4000 - Advisory Opinions
Insurance Coverage Afforded Union Annuity Trust Fund Deposits Under New Rules
July 1, 1993
Mark A. Mellon, Attorney
This is in response to your letter of June 14, 1993 concerning the insurance coverage of union annuity trust fund deposits.
In a letter to one of your colleagues, Ms. ***, dated March 3, 1990, I concluded that the bank deposits of the union annuity trust fund were the accounts of a defined contribution plan. Such deposits are currently entitled to "pass-through" or per-participant insurance if FDIC recordkeeping and disclosure requirements are met. See 12 C.F.R. § 330.4(b).
As of December 19, 1993, however, pursuant to amendments to the FDIC insurance regulations, the interest of a participant in deposits of a defined contribution plan which allows participants to direct their investments to accounts in specific insured depository institutions must be aggregated with his interest in: a. an IRA account; b. a 457 plan account; and c. a self-directed Keogh account; and insured up to $100,000 if the participant has any of these deposits in the same insured depository institution that holds his defined contribution plan deposits. 12 C.F.R. § 330.12(c)(2). Moreover, when determining how much deposit insurance is available for a participant in a self-directed defined contribution plan, the FDIC may only take into account the present vested and ascertainable interests of each participant in the plan. 12 C.F.R. § 330.12(d)(3).

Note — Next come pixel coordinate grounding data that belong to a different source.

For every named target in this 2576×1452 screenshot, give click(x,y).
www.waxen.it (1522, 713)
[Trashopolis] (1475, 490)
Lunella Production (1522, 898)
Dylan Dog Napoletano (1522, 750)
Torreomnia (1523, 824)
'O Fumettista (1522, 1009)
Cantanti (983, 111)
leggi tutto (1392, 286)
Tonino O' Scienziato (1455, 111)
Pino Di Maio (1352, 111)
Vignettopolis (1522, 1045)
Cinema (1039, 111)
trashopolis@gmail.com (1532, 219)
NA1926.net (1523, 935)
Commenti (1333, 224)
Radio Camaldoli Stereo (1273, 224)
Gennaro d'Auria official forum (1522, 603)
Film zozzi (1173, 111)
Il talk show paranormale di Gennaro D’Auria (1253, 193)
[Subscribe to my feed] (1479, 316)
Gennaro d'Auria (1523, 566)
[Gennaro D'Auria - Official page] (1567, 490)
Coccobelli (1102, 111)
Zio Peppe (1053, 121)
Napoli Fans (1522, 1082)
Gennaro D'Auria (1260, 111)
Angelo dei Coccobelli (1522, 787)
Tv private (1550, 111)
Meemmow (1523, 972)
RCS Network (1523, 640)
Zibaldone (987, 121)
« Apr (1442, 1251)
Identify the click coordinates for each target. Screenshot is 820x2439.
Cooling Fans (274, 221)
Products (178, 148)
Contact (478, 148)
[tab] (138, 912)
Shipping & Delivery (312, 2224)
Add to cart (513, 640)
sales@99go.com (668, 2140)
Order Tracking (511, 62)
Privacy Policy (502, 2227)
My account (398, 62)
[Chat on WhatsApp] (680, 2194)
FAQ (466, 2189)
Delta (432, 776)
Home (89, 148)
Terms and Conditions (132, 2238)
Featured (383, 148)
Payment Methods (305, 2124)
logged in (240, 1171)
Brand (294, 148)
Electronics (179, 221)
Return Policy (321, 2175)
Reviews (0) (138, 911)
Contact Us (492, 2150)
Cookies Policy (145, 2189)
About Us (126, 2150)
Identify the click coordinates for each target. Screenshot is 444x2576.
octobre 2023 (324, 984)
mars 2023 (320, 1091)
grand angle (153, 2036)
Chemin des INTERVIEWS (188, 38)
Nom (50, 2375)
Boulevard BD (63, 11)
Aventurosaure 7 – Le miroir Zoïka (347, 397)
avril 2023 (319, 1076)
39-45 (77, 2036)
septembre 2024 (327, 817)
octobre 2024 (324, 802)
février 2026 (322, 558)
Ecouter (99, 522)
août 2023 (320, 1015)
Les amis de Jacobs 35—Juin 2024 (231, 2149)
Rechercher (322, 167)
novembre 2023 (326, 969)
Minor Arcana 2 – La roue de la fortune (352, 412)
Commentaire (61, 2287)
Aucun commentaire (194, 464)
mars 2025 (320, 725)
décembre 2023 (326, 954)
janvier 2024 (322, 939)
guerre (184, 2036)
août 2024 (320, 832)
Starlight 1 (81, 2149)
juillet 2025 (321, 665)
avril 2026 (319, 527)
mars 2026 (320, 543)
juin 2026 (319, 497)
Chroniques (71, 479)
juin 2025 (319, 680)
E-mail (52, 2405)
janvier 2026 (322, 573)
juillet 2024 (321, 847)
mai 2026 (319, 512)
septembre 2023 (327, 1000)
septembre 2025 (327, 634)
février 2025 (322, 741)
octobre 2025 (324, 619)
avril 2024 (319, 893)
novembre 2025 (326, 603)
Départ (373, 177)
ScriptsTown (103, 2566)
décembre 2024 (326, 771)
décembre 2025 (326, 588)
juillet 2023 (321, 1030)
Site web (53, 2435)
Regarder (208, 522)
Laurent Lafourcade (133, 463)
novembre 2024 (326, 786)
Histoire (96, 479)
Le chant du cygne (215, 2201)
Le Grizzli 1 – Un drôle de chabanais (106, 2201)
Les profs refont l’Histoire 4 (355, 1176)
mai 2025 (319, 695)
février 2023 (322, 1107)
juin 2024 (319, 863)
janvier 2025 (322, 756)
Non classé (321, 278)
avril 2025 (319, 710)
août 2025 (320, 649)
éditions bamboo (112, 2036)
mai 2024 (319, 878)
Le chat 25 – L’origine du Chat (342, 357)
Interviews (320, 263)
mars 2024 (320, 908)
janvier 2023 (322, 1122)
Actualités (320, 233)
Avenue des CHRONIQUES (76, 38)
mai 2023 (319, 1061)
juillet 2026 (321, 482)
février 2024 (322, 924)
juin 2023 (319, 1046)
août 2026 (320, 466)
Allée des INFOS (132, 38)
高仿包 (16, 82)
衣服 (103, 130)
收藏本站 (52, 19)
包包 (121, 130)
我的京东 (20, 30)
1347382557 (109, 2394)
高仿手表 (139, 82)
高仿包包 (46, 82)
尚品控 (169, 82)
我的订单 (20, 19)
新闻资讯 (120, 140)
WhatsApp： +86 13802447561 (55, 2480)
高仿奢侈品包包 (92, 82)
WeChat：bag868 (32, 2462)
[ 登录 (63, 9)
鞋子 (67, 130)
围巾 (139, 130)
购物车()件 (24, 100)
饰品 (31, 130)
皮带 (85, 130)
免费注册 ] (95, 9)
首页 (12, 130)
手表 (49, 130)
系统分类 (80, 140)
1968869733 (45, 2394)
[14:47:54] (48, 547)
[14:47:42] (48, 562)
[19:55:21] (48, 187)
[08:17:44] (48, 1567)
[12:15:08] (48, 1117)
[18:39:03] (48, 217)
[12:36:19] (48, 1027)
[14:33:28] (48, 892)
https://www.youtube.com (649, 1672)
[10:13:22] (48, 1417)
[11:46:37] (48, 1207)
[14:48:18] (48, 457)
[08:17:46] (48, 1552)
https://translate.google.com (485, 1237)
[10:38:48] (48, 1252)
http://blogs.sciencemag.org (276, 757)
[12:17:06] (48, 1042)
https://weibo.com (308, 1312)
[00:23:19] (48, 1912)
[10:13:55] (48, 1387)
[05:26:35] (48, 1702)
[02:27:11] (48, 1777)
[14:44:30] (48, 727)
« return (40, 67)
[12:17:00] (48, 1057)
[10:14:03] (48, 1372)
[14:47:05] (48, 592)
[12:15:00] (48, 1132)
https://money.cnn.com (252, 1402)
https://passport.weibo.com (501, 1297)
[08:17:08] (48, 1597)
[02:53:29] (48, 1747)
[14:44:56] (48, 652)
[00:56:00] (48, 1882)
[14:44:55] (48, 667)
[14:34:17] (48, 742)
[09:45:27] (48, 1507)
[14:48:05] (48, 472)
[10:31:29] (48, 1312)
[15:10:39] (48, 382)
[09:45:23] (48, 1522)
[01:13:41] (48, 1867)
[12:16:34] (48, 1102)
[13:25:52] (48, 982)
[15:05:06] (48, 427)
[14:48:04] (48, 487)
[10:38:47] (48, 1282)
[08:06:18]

If your plan does not permit its participants to direct investment to specific depository institutions, you need not be concerned about the possibility of aggregation with the deposits of the employee benefit plans referenced above. The amount of available deposit insurance for your deposits may still be affected, however. Pursuant to section 330.12(b), as of December 19, 1992, per-participant insurance coverage for employee benefit plan deposits is not available if an insured depository institution is not able to accept brokered deposits at the time that it accepts those employee benefit plan deposits. Deposits accepted prior to this date, however, will still be provided with per-participant insurance coverage as long as FDIC recordkeeping and disclosure requirements are met. For time deposits, this pass-through insurance will continue in effect subsequent to the December 19 effective date until the first maturity date of those deposits.
Institutions which are able to accept brokered deposits are: a. well-capitalized institutions and b. adequately-capitalized institutions which have received a waiver from the FDIC to accept brokered deposits. 12 C.F.R. § 337.6(b). Pass-through insurance for employee benefit plan deposits will still be available from an adequately-capitalized institution which does not have such a waiver, however, if the institution gives the depositor a written statement at the time when the deposit is accepted which states that the deposits are eligible for pass-through coverage. 12 C.F.R. § 330.12(b). Insured institutions in other capital categories are not able to accept brokered deposits and therefore cannot provide pass-through insurance to their employee benefit plan deposits.